I have read these two papers. C-index can be viewed as a weighted sum of time-dependent AuROC. In this sentence, "If y_i is binary, then ...", what they mean is that FOR A GIVEN TIME s, every t_i = min(b_i, z_i) will have a binary label: t_i > s or t_i < s. But this "binary label" is NOT the censoring status (1 if z_i < b_i; 0 otherwise). In your code, roc_auc_score(y_batch, wb), y_batch is censoring status, if I understand correctly. That's why I feel confused.
rk2900
commented
5 years ago In our exp. code, y means t > zi, which means "not censored". The two meanings can be inversely exchanged from each other along with the prediction is exchanged as p' = 1-p. Our label is correct, otherwise the AUC will be less than 0.5 :) which means AUC{y is censored} = 1 - AUC_{y is uncensored}.
weijtang
commented
5 years ago My point is that in the literature[1] their binary label is not the censoring status (censored or not censored) at all, neither p nor 1-p. And c-index is the weighted sum of these AUROC at all possible survival times.
rk2900
commented
5 years ago They are exactly the same thing, both are based on cumulative distribution function. roc_auc_score function is used for AUC calculation.

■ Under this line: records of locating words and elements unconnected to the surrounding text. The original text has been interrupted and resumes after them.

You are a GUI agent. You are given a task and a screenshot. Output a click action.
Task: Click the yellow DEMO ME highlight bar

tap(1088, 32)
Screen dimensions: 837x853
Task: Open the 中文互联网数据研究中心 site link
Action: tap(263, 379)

The definition of c-index is $$P( S(t_i|x_j) > S(t_i | x_i) | t_i < t_j)$$ where $$t_i = min(z_i, bi)$$. Usually it is approximated by empirical estimation $$\sum{yi = 1}\sum{t_j > t_i} 1(S(t_i|x_j) > S(t_i | x_i))$$. In your code, line 575 in BASE_MODEL.py and line 171 in deephit.py, you use "roc_auc_score(y_batch, wb)", which empirically approximate $$P( W(b_j|x_j) > W(b_i|x_i) | y_j = 1, y_i=0)$$, where $$y_i = 1$$ if $$z_i < b_i$$ otherwise $$y_i =0$$. I feel confused about this calculation. Is it equivalent to c-index? I used the notation in your paper here.